We will work towards updating the PEA, and then find a joint venture partner with deeper pockets than we have, we expect it will be $75 million of CAPEX to get the project into production. Over 1.0 g/t, 850,000 ounces, with lots of potential and unexplored territory on the property. We think it’s ideally suited in for a mid-tier company.
INN: What are the next steps?
JL-S: At Brewery Creek, we are waiting to see the metallurgical results that are coming back in the next 30 to 60 days.
We’ll be moving into the PEA and looking at how to go through the permitting process in an effective manner. We an existing quartz mining license and we have a water license. It’s in temporary closure, but the pits are there, the infrastructure is there, which is why it has such low CAPEX cost to get back into production.
INN: What is the plan once you have the results? Would you look at a joint venture?
JL-S: We’d like to stay part of the project in the case of a joint venture as we think that we add a lot of value with our community relations. I’ve lived and worked in the Yukon for 30 years. That’s 30 years of working with First Nation communities. I think we bring a lot of very progressive and proactive approaches to involving the community and making sure that they’re benefiting from the work we do.
INN: From an investor perspective, why would I want to support a company with strong community relationships?

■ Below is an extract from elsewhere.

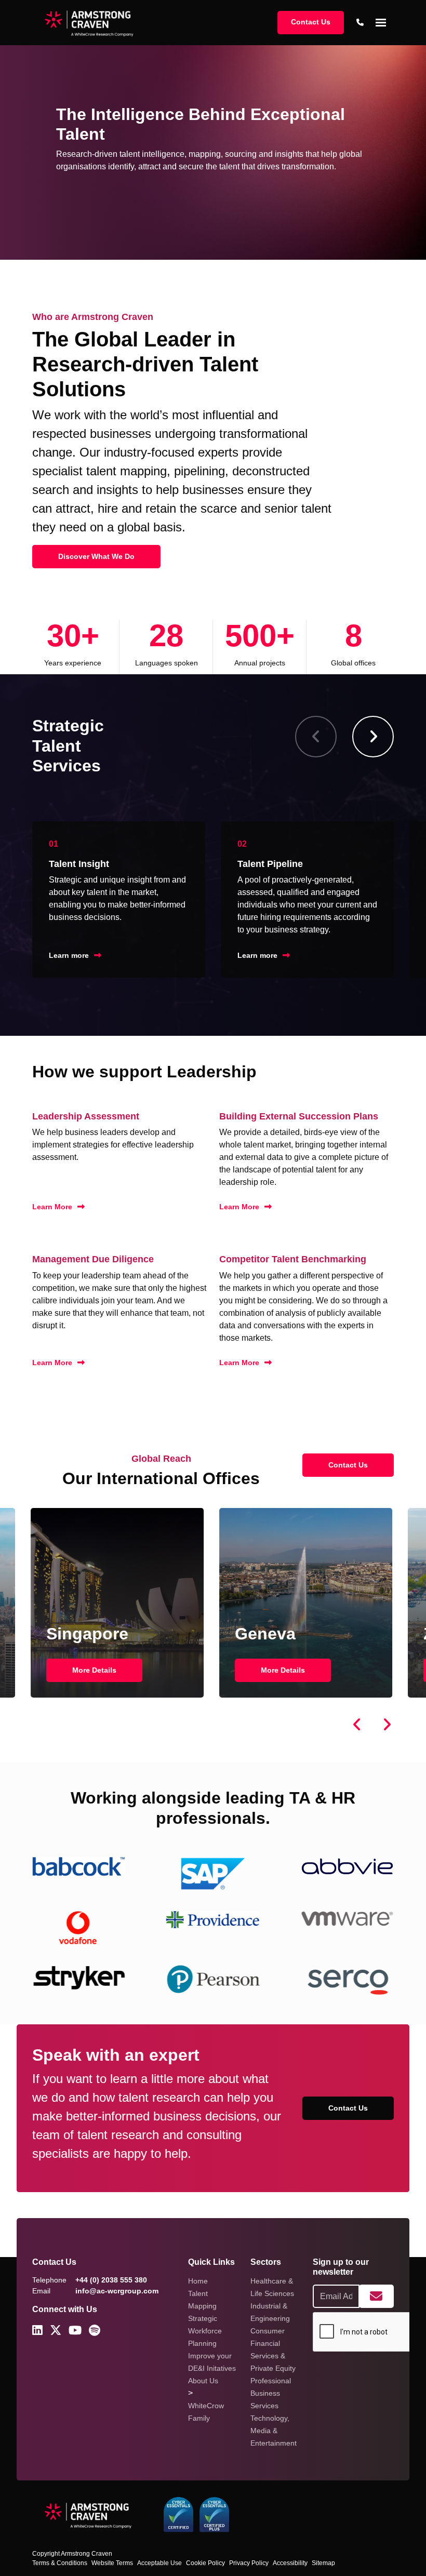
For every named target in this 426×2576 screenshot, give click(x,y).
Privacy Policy (249, 2563)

JL-S: I think that investor risk is better managed by a company having strong community relations. You de-risk the project by engaging early and often. Often what happens is that exploration budgets are really tight, as all the money gets put into the ground. The project goes to somebody that puts it through development and production, and that’s when you can run into community challenges.

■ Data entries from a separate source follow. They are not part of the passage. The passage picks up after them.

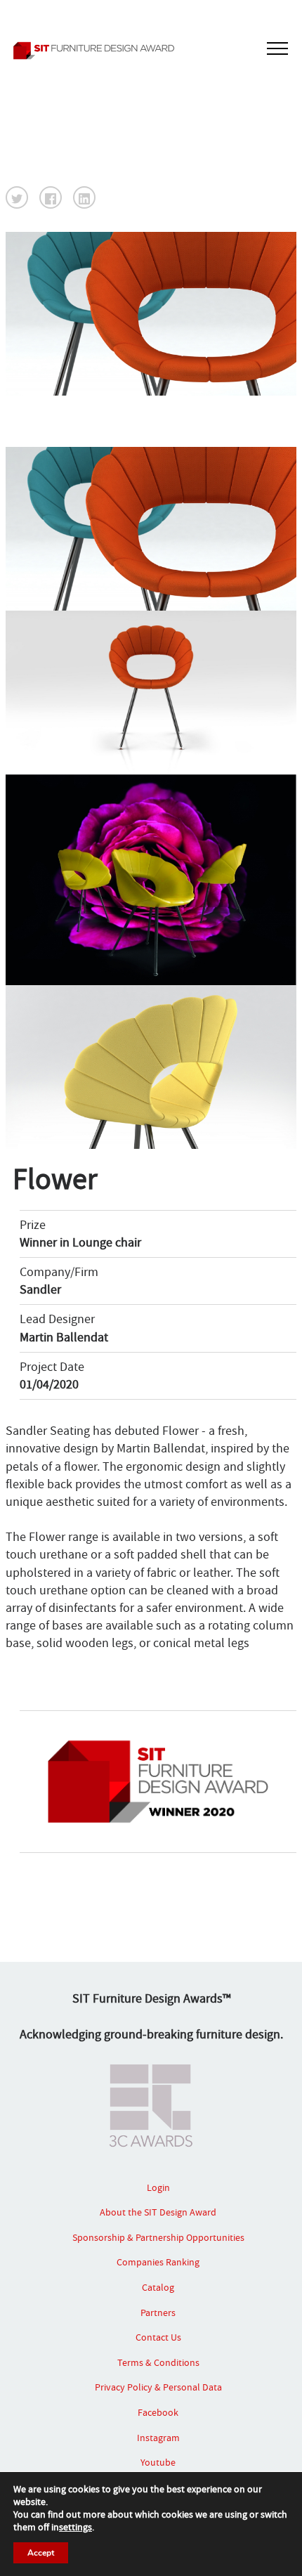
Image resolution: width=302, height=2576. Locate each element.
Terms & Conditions (158, 2362)
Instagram (158, 2437)
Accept (40, 2552)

These issues usually stem from a lack of communication and education. Our philosophy is to engage early, bringing as much education, awareness and understanding as possible, and deal with the issues upfront before the project is too far along. The communities want contracts, they want jobs, they want to take care of the land. At 3 Aces this year, we ran an innovative program called the ‘Elders in Residence’ program. We actually had First Nation elders live with us all season at camp.
They were from two different communities and we had them rotate each week. We had about 80 elders through the whole program. It was an open-door approach to everything and it changed our relationship dramatically.

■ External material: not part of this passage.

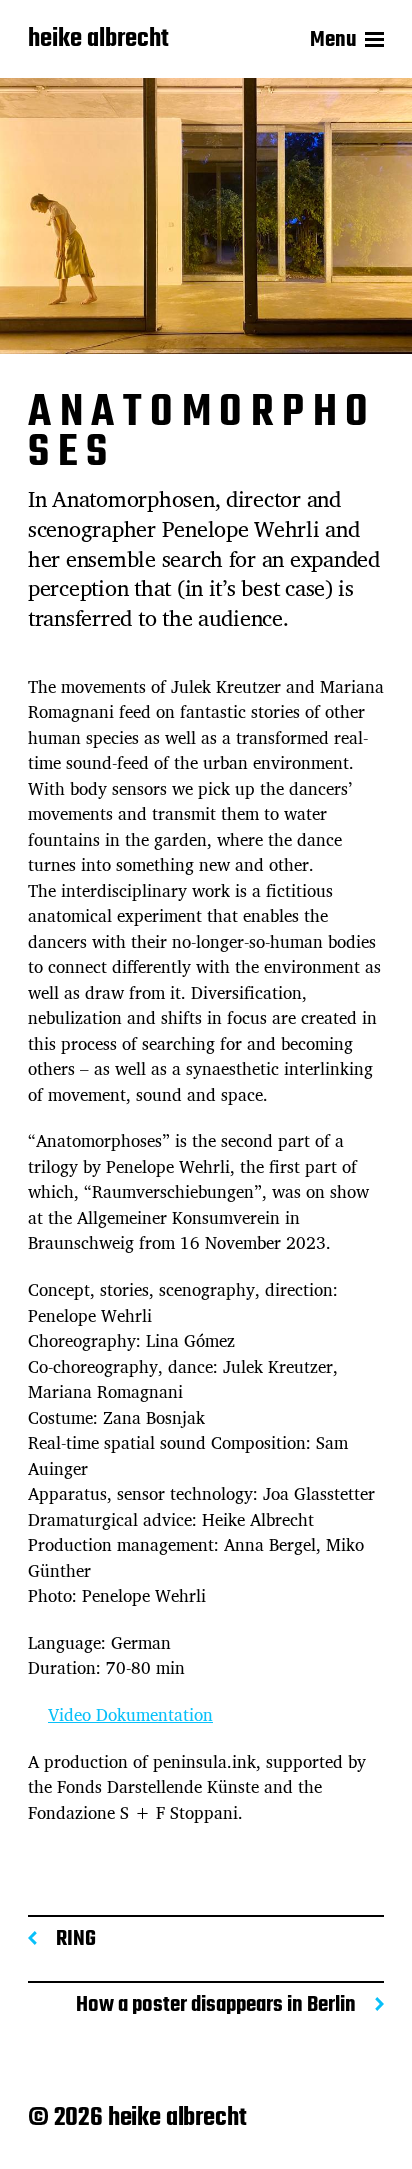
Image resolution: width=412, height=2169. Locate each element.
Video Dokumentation (130, 1714)
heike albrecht (98, 40)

INN: It sounds like you’re working proactively to keep strong First Nation relationships.
JL-S: Very much so. This is not only for traditional knowledge and communication, but to make sure contracts are there. With the Elders in Residence program, we saw hard labor retention at around 90 percent and that wasn’t just with the Kaska citizens. That was also with non-Kaska, non-Yukoners. It really, I think, humanized the project. It just changed all the dynamics.
There is value to the company because we were addressing a cause but there were also cost savings from the labor perspective. We just really feel that it’s a good beginning. It’s not the end. There’s a political process to deal with the leadership. You have to go through that. But it’s really important that the community know you.